Hitzewellen, Stürme oder Starkregen: Extremwetter nimmt zu und mit ihm die Belastung für die Stromnetze weltweit. Eine aktuelle Studie des ifo-Instituts hat Stromausfälle in fünf Ländern über zehn Jahre ausgewertet und kommt zu einem klaren Ergebnis: Im Sommer steigt die Zahl ungeplanter Ausfälle in Deutschland um mehr als die Hälfte. Wie das Land im internationalen Vergleich dasteht und welche neuen Risiken durch die europäische Vernetzung entstehen.
Die Folgen des Klimawandels zeigen sich durch Wetterextreme wie Hitzewellen, Starkregen, Dürren oder schwere Stürme weltweit immer häufiger und intensiver. Auch in Deutschland haben in den vergangenen Jahren langanhaltende Trockenperioden, überdurchschnittlich heiße Sommer oder lokale Unwetter mit teils starken Überschwemmungen deutlich zugenommen.
Auch die Stabilität der Energieversorgung rückt in diesem Zusammenhang zunehmend in den Fokus, wie eine aktuelle Studie des ifo-Instituts zeigt. Demnach können extreme Wetterlagen, die durch den Klimawandel verursacht werden, erhebliche Auswirkungen auf die Stromnetze weltweit haben.
Denn mit zunehmender Hitze, Trockenheit und anderen wetterbedingten Belastungen steigt auch das Risiko für Stromausfälle. Das gilt selbst in Ländern mit bislang vergleichsweise stabiler Infrastruktur.
Klimawandel: Extremwetter führen zu mehr Stromausfällen
Für die Studie hat das europäische Forschungsnetzwerk EconPol Europe, das wissenschaftlich eng mit dem ifo-Institut verbunden ist, Stromausfälle in Verbrauchernetzen untersucht. Die Forscher konnten dafür Daten aus fünf Ländern aus den Jahren 2013 bis 2023 analysieren.
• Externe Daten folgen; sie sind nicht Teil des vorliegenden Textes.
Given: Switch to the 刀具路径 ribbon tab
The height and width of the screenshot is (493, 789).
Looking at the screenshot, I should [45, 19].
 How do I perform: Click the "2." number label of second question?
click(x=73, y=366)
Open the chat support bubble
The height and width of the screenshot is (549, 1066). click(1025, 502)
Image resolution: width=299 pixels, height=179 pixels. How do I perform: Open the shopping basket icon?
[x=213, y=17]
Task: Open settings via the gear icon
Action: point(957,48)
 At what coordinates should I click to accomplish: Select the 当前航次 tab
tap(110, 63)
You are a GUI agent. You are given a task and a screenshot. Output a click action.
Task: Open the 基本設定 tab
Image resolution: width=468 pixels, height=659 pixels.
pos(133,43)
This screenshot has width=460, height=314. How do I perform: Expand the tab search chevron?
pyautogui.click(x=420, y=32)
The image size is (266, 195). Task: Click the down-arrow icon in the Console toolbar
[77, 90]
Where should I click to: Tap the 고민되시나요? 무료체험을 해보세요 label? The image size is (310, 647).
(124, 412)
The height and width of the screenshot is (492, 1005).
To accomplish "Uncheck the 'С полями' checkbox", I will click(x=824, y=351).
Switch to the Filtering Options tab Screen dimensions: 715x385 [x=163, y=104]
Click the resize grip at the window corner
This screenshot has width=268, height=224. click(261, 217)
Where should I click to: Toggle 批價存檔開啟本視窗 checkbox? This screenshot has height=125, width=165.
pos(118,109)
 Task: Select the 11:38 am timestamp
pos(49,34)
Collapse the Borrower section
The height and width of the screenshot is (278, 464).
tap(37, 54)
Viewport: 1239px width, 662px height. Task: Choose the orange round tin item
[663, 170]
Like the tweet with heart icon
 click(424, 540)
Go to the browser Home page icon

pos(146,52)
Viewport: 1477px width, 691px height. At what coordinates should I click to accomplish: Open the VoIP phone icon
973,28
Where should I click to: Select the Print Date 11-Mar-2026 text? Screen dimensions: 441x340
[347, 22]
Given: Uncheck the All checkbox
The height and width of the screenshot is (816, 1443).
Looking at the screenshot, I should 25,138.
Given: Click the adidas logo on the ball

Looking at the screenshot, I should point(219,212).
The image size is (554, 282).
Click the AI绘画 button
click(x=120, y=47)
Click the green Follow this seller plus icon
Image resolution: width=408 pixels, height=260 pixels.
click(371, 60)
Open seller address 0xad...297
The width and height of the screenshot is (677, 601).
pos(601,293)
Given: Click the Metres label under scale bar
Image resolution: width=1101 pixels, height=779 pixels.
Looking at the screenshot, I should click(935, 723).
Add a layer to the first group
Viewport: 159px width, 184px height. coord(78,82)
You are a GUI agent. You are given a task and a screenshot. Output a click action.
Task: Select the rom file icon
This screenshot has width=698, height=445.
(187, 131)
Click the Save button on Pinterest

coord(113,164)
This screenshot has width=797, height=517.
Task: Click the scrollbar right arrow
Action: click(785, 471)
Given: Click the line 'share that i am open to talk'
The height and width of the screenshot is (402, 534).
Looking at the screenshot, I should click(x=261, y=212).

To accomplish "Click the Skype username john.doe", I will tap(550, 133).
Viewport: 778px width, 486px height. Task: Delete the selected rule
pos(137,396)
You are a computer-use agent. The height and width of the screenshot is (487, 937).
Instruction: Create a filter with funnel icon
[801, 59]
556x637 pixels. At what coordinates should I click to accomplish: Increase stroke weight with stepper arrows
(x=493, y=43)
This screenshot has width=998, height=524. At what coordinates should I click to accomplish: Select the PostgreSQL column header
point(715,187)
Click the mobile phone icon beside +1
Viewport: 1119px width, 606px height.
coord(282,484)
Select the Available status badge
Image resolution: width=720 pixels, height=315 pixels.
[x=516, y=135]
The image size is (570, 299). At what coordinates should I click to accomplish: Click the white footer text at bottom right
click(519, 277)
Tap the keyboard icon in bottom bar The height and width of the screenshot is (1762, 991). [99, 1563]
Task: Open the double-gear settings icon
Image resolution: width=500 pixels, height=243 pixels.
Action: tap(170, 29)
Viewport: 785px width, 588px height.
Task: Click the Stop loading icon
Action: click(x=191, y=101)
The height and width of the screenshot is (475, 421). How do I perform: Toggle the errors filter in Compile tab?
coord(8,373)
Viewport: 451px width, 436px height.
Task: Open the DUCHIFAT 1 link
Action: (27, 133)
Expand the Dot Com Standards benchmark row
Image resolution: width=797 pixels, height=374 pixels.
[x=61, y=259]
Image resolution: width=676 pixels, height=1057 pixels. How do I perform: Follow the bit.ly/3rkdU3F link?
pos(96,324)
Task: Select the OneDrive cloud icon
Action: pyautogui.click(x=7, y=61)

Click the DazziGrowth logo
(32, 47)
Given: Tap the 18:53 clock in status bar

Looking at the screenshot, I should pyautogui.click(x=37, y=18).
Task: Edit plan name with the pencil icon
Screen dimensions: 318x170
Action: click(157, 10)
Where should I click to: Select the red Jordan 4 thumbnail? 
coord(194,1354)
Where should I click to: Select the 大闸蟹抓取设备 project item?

Grundlage für die Untersuchung sind tagesgenaue Daten zu Stromausfällen aus den Ländern Australien, Brasilien, China, Deutschland und Mexiko. Den Daten von Behörden und Netzbetreibern konnten die Forscher Informationen zum Zeitpunkt der Ausfälle sowie der Dauer und Ursachen entnehmen.
Demnach ist die Zahl der ungeplanten Stromausfälle in Deutschland im Winter am niedrigsten. Im Dezember der Jahre 2013 bis 2023 fiel hierzulande durchschnittlich 3.616 Mal ungeplant der Strom aus.
Zum Hochsommer hin zeichnet sich jedoch ein anders Bild ab. Denn im Juli steigt diese Zahl um 53 Prozent auf 5.546 Ereignisse.
„Extreme Hitze, Gewitter und stärkere Stürme im Sommer belasten das deutsche Stromsystem spürbar“, erklärt ifo-Forscher Filippo Pavanello. „Jedoch fällt im Vergleich zu Brasilien oder Mexiko in absoluten Zahlen der Strom in Deutschland deutlich seltener aus.“
So steht Deutschland im Vergleich zu China, Brasilien und Mexiko da
In Deutschland dauerten die ungeplanten Stromausfälle im untersuchten Zeitraum im Durchschnitt zwischen anderthalb und zwei Stunden. Nur bei einem Prozent der Ausfälle kam es zu Unterbrechungen von mehr als 18 Stunden.
Im Vergleich zu den anderen untersuchten Ländern steht Deutschland damit gut da. Denn in China beispielsweise dauerten viele Ausfälle mehr als sechs Stunden. In Extremfällen sei der Strom sogar 73 Stunden lang nicht verfügbar gewesen.
„Deutschland hat ein vergleichsweise zuverlässiges Stromnetz, aber Extremwetter und Hitzewellen werden auch hierzulande die Infrastruktur zunehmend unter Druck setzen“, erklärt ifo-Forscherin Jacqueline Adelowo.
Deutschland profitiert dabei im Vergleich auch von der zunehmenden Vernetzung der europäischen Stromnetze. Dadurch könnten Ungleichgewichte besser ausbalanciert werden.
Gleichzeitig steige durch die fortschreitende Vernetzung jedoch auch das Risiko für Kettenausfälle über die Ländergrenzen hinweg. Die Forscher fordern deshalb neben dem Netzausbau auch eine koordinierte Steuerung, gemeinsame Betriebsregeln sowie einen Informationsaustausch.